ACADEMICS | Some parents may be surprised to learn that there are professors who actually encourage their students to surf the web, use Facebook and Twitter, and play video games. From digital ad campaigns to virtual reality, educators in business, sciences and the humanities are using dynamic tools that not only teach students useful skills, but allow them to learn by actively producing quality, marketable products.

Inside the M-School Institute of Marketing at LMU students don’t just study virtual reality, they create it. M-School co-directors Andy Rohm and Matt Stefl connect students with both on-campus experts and leading industry professionals.

“We at LMU are blessed to be so close to the firms and companies, the industry change makers, such as Facebook, Google, and Electronic Arts, who are at the leading edge of new media and entertainment technology,” said Rohm. “We cannot think of another university or college that is so well positioned to be part of the future today.”

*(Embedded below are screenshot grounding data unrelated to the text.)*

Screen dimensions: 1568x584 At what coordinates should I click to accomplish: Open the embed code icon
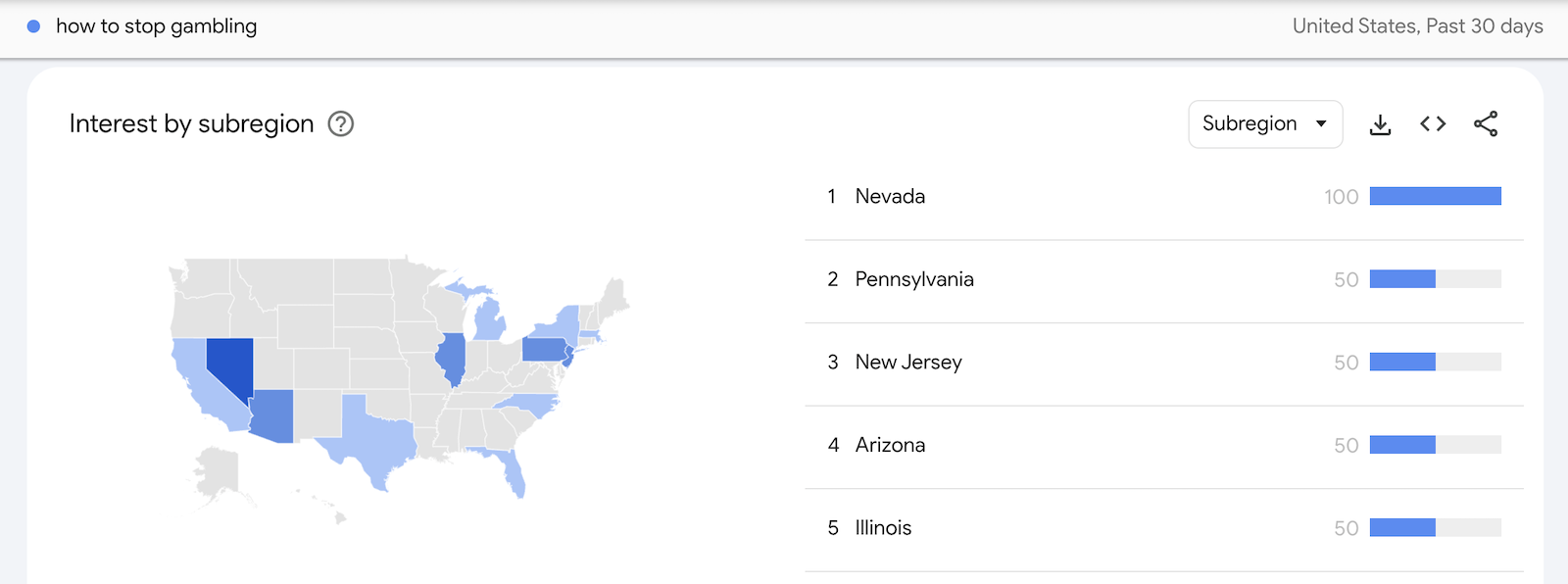tap(1433, 123)
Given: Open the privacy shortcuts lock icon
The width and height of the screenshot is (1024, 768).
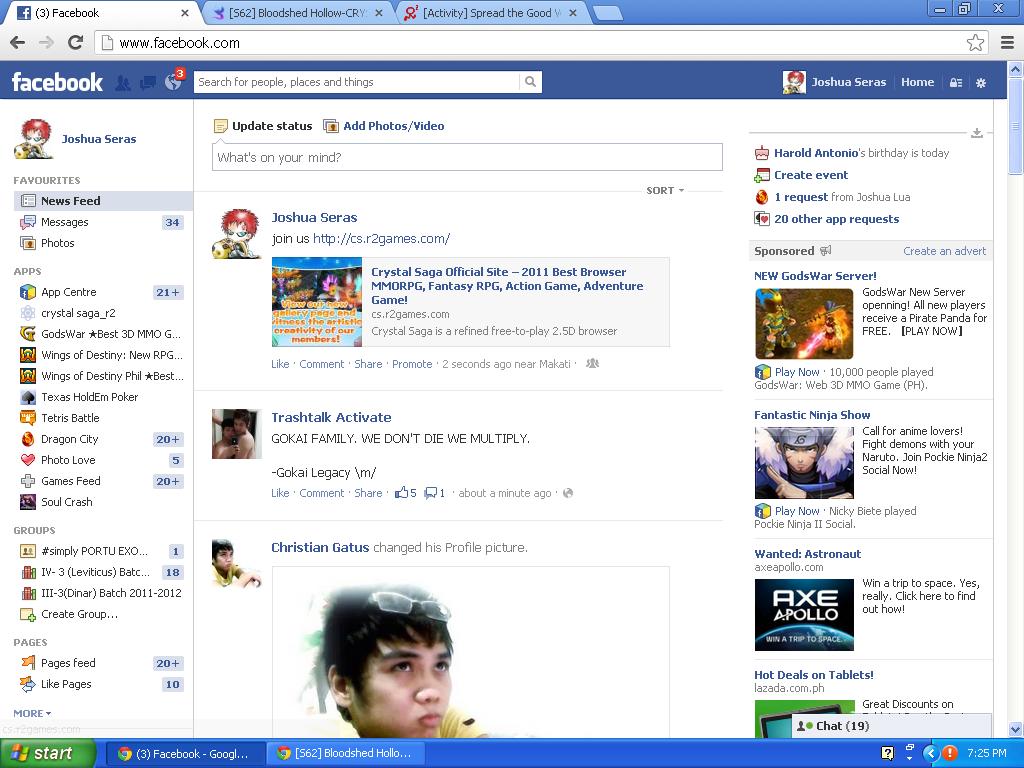Looking at the screenshot, I should coord(956,83).
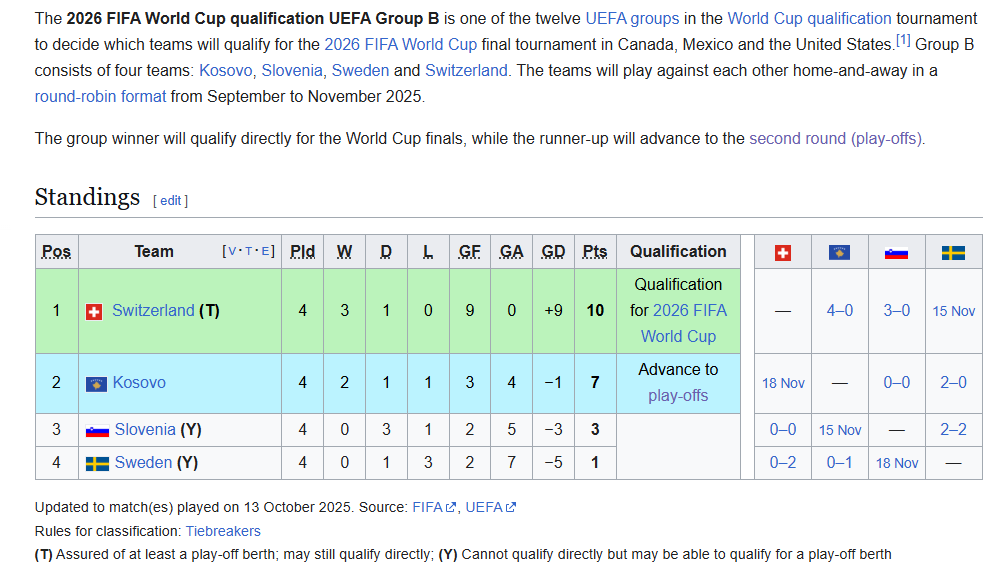Click Switzerland flag in the Team column
This screenshot has width=1002, height=580.
click(95, 312)
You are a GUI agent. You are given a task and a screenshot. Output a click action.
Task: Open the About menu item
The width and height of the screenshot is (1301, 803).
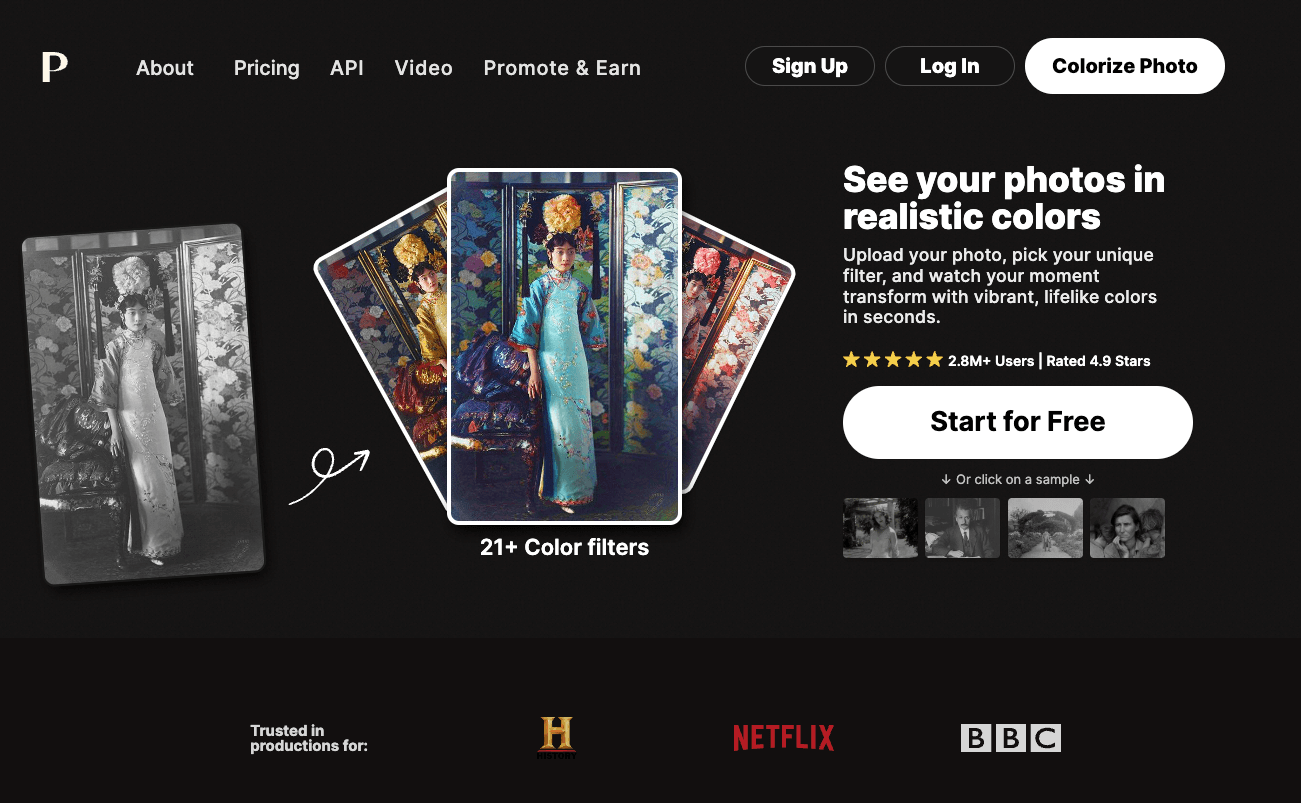point(165,68)
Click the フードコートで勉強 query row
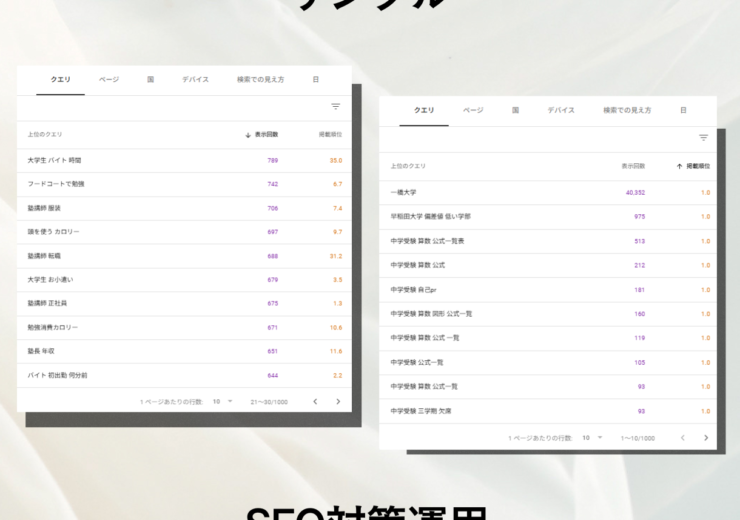 55,184
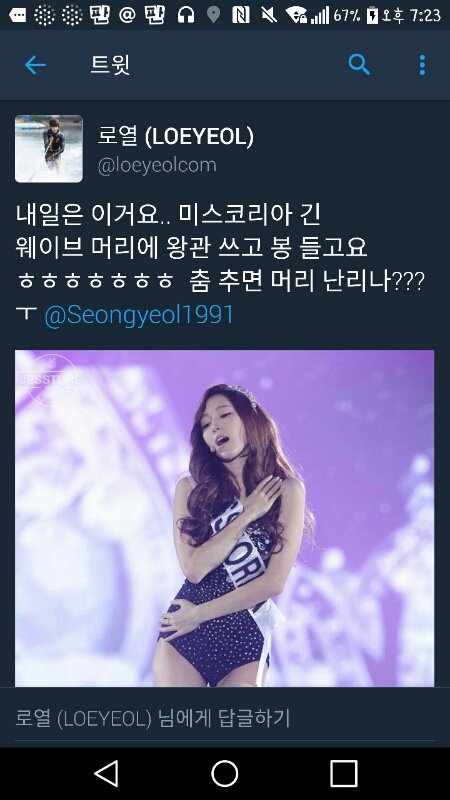Tap the reply field for LOEYEOL
Viewport: 450px width, 800px height.
pos(224,718)
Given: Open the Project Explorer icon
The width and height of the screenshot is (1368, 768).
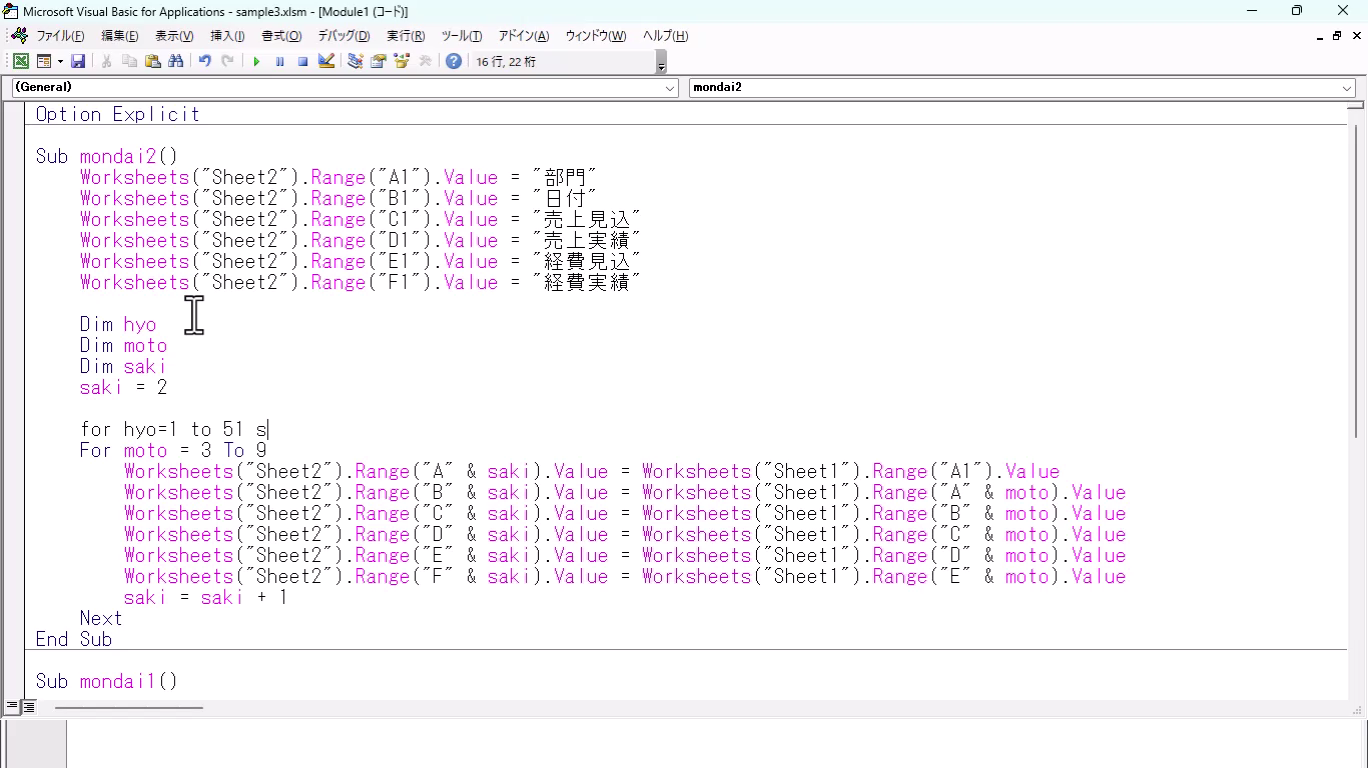Looking at the screenshot, I should 355,61.
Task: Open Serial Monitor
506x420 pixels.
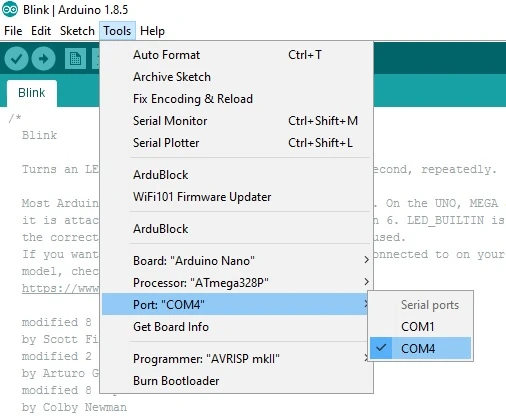Action: tap(237, 121)
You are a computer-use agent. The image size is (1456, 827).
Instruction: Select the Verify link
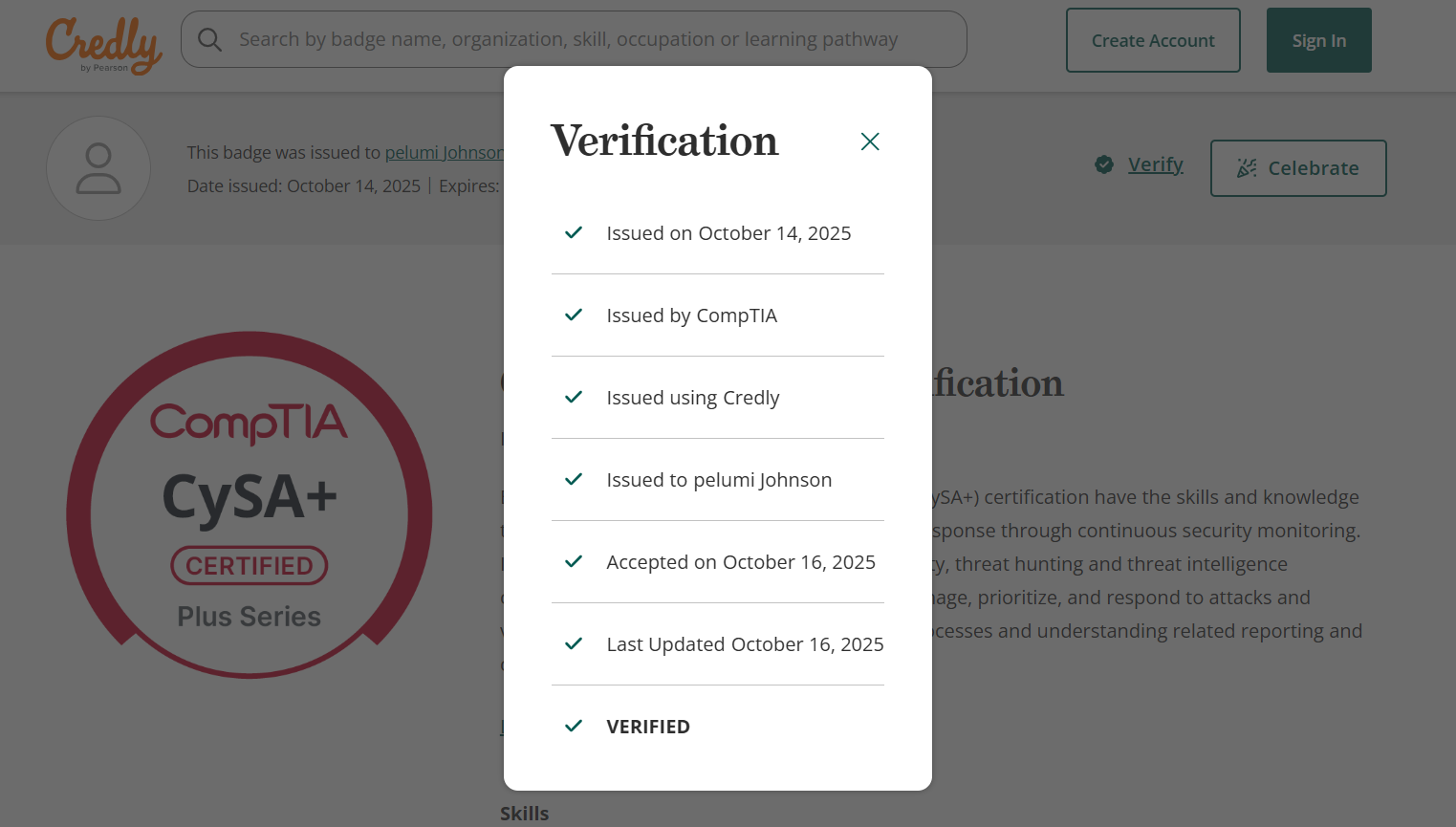click(x=1155, y=163)
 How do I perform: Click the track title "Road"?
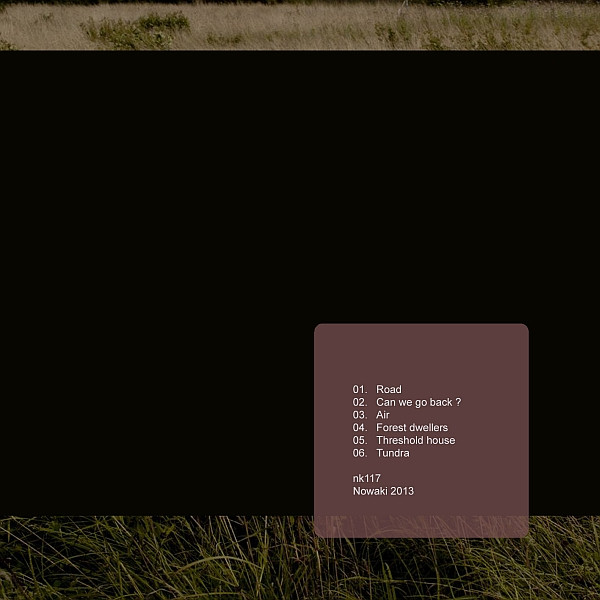pyautogui.click(x=388, y=390)
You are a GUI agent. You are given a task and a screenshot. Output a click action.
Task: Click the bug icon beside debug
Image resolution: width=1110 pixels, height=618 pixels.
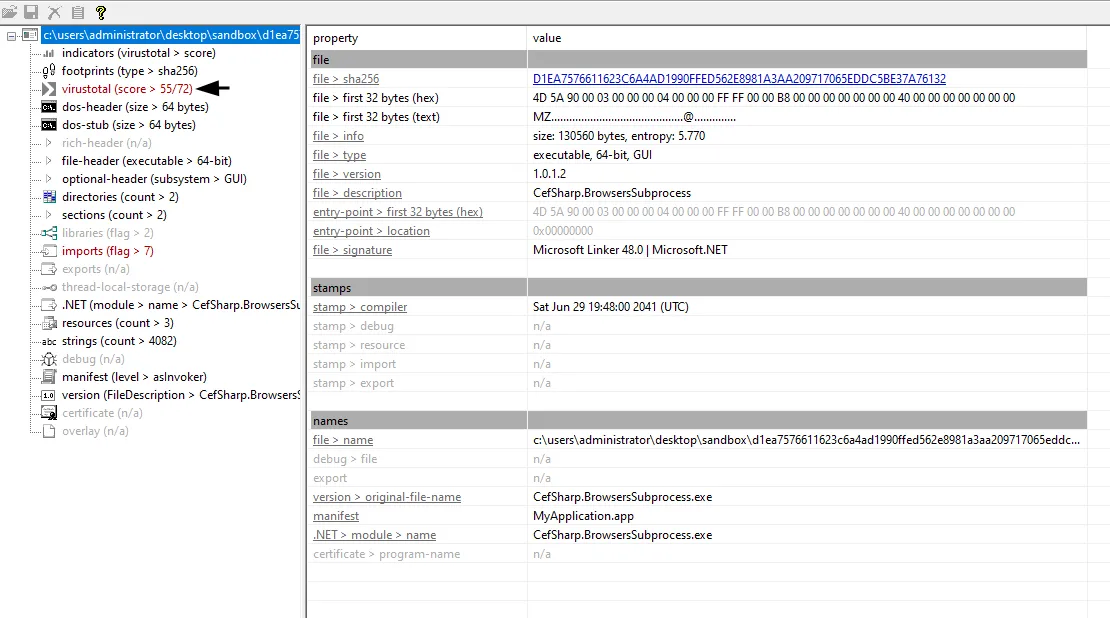[x=48, y=359]
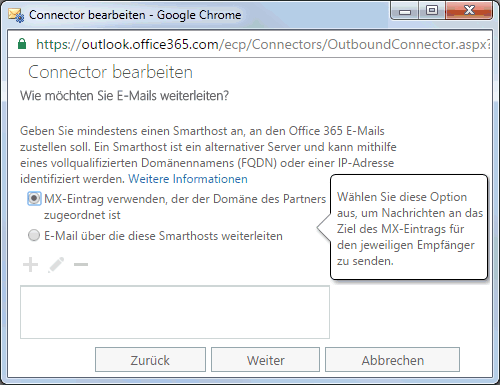The width and height of the screenshot is (500, 385).
Task: Click the envelope connector icon in title bar
Action: 16,15
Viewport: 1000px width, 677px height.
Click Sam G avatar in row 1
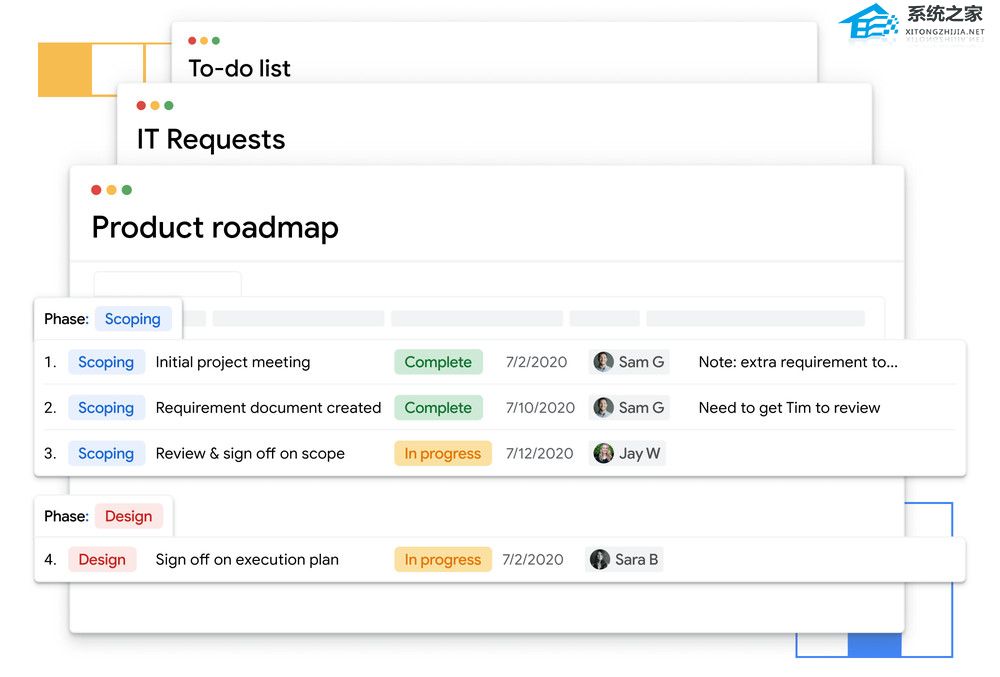click(x=603, y=362)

Stefl offered some comments about student work: “In fall of 2017, we launched an innovative course titled ‘Making Virtual a Reality.’ This interdisciplinary course brought together students from science and engineering, design, film and television, marketing and entrepreneurship, and asked them to solve real-world opportunities using immersive media.”

“For example,” Stefl said, “one team was tasked to raise awareness and interest in our library’s amazing special collections department. The course was co-taught by LMU alum and VR leader Logan Mulvey and me. Throughout the semester, we heard from speakers and visited companies who are leading the charge in this emerging space. Students not only learned from the experts, but from each other.”

Melanie Hubbard is the LMU digital scholarship librarian. She works with many departments, helping them use and produce digital scholarship.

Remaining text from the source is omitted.